• PARTS OF THE EXERCISE:
a. Copy the stretch of the C buffer overrun discussion from "also fail because" through "program later on.", keeping every character unchanged.
b. Please translate this sentence from the C buffer overrun discussion into Spanish: "Undefined Behavior means anything can happen and the behavior cannot be explained."
c. Pick up the C buffer overrun discussion after its last sentence and keep writing.

[[ EXTRACT, beginning ]]

For C, writing outside the array is illegal
For your operating system, writing at an unmapped address or at an address mapped with the wrong permissions (read-only) is illegal
These ideas of what process is permitted to do don't always match perfectly.
It's perfectly possible for a C program to do something completely brain-damaged that makes the OS say "that's OK with me" because it's indistinguishable from normal operation.
Back to your question, it's likely the first 13 bytes didn't actually bother the OS (they were written in a valid page). Then the next byte probably touched read-only memory or an unmapped address and the OS had a chance to spot the error.

Writing more characters than malloced. Why does it not fail?

Why does the following work and not throw some kind of segmentation fault?
char *path = "/usr/bin/";
char *random = "012";
// path + random + \0
// so its malloc(13), but I get 16 bytes due to memory alignment (im on 32bit)
newPath = (char *) malloc(strlen(path) + strlen(random) + 1);
strcat(newPath, path);
strcat(newPath, "random");
// newPath is now: "/usr/bin/012\0" which makes 13 characters.
However, if I add
strcat(newPath, "RANDOMBUNNIES");
shouldn't this call fail, because strcat uses more memory than allocated? Consequently, shouldn't
free(newPath)
also fail because it tries to free 16 bytes but I used 26 bytes ("/usr/bin/012RANDOMBUNNIES\0")?
Thank you so much in advance!
Most often this kind of overrun problems doesn't make your program explode in a cloud of smoke and the smell of burnt sulphur. It's more subtle: the variable that is allocated after the overrun variable will be altered, causing unexplainable and seemingly random behavior of the program later on.
The whole program snippet is wrong. You are assuming that malloc() returns something that has at least the first byte set to 0. This is not generally the case, so even your "safe" strcat() is wrong.
But otherwise, as others have said, undefined behavior doesn't mean your program will crash. It only means it can do anything (including crashing, but also not crashing, if you are unlucky).
(Also, you shouldn't cast the return value of malloc().)
Writing more characters than malloced is an Undefined Behavior.
Undefined Behavior means anything can happen and the behavior cannot be explained.
Segmentation fault generally occurs because of accessing the invalid memory section. Here it won't give error(Segmentation fault) because you can still access memory. However you are overwriting other memory locations which is undefined behavior, your code runs fine.

[[ EXTRACT, end ]]
[[ DATA TO EXAMINE, beginning ]]

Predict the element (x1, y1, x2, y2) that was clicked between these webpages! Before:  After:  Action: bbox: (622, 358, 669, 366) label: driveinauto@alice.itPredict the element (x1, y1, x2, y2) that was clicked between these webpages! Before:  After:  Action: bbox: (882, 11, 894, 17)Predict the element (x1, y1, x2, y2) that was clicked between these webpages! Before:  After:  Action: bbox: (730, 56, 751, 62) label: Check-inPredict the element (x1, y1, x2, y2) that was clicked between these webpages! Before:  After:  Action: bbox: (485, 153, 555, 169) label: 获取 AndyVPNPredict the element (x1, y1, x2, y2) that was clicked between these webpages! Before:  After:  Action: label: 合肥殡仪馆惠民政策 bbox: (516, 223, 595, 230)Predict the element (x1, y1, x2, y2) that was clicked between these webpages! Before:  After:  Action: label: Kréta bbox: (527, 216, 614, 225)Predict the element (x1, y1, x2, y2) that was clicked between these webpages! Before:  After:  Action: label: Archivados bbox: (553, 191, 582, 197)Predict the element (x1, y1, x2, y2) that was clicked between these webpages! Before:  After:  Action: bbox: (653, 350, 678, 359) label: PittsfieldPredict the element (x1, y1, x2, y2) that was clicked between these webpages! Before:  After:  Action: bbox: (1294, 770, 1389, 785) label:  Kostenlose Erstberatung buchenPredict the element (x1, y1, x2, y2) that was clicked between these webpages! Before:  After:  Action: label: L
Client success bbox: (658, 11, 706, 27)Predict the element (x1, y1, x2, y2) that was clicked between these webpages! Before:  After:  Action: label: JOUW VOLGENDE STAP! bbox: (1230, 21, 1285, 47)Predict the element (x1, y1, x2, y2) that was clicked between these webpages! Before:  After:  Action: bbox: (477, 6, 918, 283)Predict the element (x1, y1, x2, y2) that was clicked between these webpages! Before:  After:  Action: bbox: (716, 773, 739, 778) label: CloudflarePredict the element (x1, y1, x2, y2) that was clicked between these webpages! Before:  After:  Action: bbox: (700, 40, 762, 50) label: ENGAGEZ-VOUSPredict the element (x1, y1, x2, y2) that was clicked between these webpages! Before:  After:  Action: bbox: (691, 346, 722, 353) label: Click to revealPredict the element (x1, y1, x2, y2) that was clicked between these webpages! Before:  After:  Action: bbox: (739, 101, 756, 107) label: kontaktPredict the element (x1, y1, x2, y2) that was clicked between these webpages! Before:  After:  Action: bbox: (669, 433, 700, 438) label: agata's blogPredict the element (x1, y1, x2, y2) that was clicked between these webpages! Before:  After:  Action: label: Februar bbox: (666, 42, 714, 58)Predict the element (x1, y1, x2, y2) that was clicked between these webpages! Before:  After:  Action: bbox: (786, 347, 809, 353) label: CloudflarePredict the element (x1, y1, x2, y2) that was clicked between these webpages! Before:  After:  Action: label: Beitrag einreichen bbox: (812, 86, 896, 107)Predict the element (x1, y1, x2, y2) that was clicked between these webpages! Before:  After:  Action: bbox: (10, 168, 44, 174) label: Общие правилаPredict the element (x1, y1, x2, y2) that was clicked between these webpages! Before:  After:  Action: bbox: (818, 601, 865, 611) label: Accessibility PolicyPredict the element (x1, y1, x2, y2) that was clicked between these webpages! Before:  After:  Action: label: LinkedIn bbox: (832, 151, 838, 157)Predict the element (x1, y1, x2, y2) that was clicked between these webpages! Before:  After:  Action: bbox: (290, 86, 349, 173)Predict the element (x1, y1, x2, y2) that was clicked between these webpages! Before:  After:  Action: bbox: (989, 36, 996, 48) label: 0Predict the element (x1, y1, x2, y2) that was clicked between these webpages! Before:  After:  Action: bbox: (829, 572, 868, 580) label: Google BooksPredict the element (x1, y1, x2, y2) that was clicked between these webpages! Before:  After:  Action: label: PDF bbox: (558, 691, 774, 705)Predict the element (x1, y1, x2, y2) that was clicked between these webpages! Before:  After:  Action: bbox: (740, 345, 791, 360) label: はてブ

[[ DATA TO EXAMINE, end ]]

• RESULTS FOR THE EXERCISE:
a.
also fail because it tries to free 16 bytes but I used 26 bytes ("/usr/bin/012RANDOMBUNNIES\0")?
Thank you so much in advance!
Most often this kind of overrun problems doesn't make your program explode in a cloud of smoke and the smell of burnt sulphur. It's more subtle: the variable that is allocated after the overrun variable will be altered, causing unexplainable and seemingly random behavior of the program later on.

b. Un comportamiento indefinido significa que puede ocurrir cualquier cosa y que el comportamiento no se puede explicar.

c.
It will fail and not fail at random, depending on the availability of the memory just after the malloc'd memory.
Also when you want to concat random you shouldn't be putting in quotes. that should be
strcat(newPath, random);
Many C library functions do not check whether they overrun. Its up to the programmer to manage the memory allocated. You may just be writing over another variable in memory, with unpredictable effects for the operation of your program. C is designed for efficiency not for pointing out errors in programming.
You have luck with this call. You don't get a segfault because your calls presumably stay in a allocated part of the address space. This is undefined behaviour. The last chars of what has been written are not guaranteed to not be overwritten. This calls may also fail.
Buffer overruns aren't guaranteed to cause a segfault. The behavior is simply undefined. You may get away with writing to memory that's not yours one time, cause a crash another time, and silently overwrite something completely unrelated a third time. Which one of these happens depends on the OS (and OS version), the hardware, the compiler (and compiler flags), and pretty much everything else that is running on your system.
This is what makes buffer overruns such nasty sources of bugs: Often, the apparent symptom shows in production, but not when run through a debugger; and the symptoms usually don't show in the part of the program where they originate. And of course, they are a welcome vulnerability to inject your own code.
Operating systems allocate at a certain granularity which is on my system a page-size of 4kb (which is typical on 32bit machines), whether a malloc() always takes a fresh page from the OS depends on your C runtime library.